START Document excerpt

Amita Manatunga

Amita Manatunga to deliver the 2020 E.L. Scott Lecture

Liza Levina (University of Michigan, Chair of the Award Committee) and Lance Waller (Emory University) write:

The COPSS Elizabeth L. Scott Award committee has awarded the 2020 award to Professor Amita Manatunga of Emory University. She was selected as this year’s recipient for her dedicated mentoring of the next generation of statisticians; committed leadership in expanding statistical opportunities for women and minorities at the individual, institutional, and professional society levels; and for excellence in biostatistical research.

The award will be presented at the 2020 JSM in Philadelphia, where Dr. Manatunga will also deliver the inaugural Scott Lecture: “Statistical Methods for Diagnosis of Complex Diseases with Complex Data.”

Dr. Manatunga is the Donna Jean Brogan Professor of Biostatistics and Bioinformatics in the Rollins School of Public Health at Emory University. She was born and raised in Sri Lanka and received her BS degree in physics and mathematics, with first class honors, from the University of Colombo, Sri Lanka. She earned her Master’s in statistics from Purdue University, and her PhD in statistics from the University of Rochester in 1990. Dr. Manatunga was an Assistant Professor of Biostatistics at Indiana University before joining Emory in 1994.

END Document excerpt
START Raw data

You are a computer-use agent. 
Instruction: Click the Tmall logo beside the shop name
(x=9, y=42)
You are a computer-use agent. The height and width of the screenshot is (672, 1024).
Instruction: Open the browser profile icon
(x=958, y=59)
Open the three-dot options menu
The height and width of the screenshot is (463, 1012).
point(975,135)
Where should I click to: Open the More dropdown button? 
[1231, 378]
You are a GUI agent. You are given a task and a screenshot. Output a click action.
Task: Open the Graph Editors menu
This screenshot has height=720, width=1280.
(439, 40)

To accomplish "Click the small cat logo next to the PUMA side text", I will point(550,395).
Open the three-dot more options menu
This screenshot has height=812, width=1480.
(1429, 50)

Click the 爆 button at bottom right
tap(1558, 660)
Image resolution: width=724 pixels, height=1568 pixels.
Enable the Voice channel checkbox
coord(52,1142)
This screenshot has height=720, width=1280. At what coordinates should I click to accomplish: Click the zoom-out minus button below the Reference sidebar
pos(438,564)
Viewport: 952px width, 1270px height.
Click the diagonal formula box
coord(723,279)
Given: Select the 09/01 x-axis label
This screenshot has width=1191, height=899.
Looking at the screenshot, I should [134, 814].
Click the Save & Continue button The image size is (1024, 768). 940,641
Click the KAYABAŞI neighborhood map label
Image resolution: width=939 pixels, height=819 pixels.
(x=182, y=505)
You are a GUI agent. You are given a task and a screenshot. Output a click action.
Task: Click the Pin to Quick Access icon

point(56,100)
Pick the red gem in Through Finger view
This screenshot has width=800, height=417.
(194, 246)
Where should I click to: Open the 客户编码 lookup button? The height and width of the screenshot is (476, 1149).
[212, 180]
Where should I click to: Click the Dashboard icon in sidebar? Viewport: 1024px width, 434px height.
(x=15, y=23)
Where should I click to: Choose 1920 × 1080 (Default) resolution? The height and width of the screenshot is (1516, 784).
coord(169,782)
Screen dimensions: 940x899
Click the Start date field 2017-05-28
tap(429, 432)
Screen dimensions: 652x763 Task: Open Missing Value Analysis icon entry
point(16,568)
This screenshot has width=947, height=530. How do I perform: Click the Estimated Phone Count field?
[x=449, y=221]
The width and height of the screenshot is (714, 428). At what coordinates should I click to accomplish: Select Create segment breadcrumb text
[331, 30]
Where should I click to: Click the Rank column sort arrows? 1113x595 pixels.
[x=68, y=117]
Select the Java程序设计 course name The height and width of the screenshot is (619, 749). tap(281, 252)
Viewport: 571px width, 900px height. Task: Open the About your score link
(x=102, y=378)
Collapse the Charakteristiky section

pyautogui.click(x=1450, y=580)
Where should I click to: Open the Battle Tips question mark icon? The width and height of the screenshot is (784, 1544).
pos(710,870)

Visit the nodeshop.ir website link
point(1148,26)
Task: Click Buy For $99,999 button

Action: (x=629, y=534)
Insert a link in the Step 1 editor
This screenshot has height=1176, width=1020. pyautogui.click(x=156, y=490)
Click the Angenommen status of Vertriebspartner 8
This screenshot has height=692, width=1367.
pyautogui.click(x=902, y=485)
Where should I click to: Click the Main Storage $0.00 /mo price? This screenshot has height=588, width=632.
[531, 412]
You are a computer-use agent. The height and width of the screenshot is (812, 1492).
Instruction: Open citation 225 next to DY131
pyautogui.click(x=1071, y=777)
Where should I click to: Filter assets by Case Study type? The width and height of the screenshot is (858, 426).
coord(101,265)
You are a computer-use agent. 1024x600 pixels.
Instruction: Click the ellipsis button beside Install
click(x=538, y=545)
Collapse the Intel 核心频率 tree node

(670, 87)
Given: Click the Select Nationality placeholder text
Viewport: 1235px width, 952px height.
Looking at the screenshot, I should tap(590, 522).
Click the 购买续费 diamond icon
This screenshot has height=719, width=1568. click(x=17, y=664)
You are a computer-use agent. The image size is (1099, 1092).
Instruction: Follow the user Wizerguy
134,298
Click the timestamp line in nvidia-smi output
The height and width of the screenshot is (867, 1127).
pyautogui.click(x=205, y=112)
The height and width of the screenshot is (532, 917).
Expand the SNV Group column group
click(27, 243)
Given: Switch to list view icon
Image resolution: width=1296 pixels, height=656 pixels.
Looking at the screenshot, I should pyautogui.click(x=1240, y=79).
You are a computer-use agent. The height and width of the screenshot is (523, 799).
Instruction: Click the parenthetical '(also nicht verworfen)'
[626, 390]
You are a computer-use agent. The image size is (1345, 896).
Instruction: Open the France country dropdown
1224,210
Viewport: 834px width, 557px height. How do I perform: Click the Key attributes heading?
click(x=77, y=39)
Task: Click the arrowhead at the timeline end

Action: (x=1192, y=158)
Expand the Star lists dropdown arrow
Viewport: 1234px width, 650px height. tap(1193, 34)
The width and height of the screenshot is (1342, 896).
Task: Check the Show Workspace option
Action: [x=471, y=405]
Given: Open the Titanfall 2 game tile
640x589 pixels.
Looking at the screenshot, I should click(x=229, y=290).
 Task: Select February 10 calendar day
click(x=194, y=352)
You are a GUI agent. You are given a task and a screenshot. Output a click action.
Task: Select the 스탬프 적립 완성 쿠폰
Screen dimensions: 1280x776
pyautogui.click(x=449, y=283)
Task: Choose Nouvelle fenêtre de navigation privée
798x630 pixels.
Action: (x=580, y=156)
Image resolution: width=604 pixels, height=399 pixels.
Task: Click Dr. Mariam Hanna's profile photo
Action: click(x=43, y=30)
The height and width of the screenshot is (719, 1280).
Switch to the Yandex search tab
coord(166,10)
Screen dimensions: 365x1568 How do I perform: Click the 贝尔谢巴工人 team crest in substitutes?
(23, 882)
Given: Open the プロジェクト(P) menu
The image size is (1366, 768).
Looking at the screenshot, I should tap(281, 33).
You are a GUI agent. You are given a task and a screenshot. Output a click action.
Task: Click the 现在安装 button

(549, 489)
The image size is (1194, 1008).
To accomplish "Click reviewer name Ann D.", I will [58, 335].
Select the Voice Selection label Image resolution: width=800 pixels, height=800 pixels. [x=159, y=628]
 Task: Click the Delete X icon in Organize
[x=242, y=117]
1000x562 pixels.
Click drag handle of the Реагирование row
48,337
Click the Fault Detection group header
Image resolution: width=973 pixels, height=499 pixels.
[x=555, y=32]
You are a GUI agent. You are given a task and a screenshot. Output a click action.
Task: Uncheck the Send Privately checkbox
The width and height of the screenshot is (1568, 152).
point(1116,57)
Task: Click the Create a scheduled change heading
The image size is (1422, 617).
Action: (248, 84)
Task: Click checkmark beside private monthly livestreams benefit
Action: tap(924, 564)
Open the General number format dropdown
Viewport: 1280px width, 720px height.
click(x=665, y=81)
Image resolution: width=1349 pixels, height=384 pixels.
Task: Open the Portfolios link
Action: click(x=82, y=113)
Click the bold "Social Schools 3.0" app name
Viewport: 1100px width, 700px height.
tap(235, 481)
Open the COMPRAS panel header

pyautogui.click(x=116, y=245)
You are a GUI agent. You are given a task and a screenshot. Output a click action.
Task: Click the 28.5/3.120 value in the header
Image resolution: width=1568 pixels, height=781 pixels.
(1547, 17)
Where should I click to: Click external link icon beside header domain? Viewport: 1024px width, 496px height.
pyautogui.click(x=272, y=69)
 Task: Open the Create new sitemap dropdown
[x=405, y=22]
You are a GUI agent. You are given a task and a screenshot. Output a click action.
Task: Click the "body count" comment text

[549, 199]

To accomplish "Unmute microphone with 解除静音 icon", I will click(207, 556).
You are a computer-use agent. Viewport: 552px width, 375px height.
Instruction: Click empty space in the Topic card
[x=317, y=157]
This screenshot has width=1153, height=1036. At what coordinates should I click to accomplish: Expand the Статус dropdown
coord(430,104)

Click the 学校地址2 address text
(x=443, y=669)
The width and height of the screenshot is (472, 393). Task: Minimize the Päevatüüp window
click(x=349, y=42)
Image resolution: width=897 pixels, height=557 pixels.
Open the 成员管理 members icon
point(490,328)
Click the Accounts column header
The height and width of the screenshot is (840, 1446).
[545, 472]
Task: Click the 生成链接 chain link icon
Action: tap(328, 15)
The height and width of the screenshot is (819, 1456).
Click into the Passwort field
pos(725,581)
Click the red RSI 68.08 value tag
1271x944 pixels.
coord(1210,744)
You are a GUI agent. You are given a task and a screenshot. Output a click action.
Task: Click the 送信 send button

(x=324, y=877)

END Raw data

_Problem set_:
• a. According to the announcement about Amita Manatunga, from which university did she receive her PhD in statistics, and in what year?
• b. From the announcement about Amita Manatunga, extract everything from "The award will" down to "Emory in 1994.".
The data were obtained from a separate source unrelated to the announcement.

_Answers_:
• a. She received her PhD in statistics from the University of Rochester in 1990.

• b.
The award will be presented at the 2020 JSM in Philadelphia, where Dr. Manatunga will also deliver the inaugural Scott Lecture: “Statistical Methods for Diagnosis of Complex Diseases with Complex Data.”

Dr. Manatunga is the Donna Jean Brogan Professor of Biostatistics and Bioinformatics in the Rollins School of Public Health at Emory University. She was born and raised in Sri Lanka and received her BS degree in physics and mathematics, with first class honors, from the University of Colombo, Sri Lanka. She earned her Master’s in statistics from Purdue University, and her PhD in statistics from the University of Rochester in 1990. Dr. Manatunga was an Assistant Professor of Biostatistics at Indiana University before joining Emory in 1994.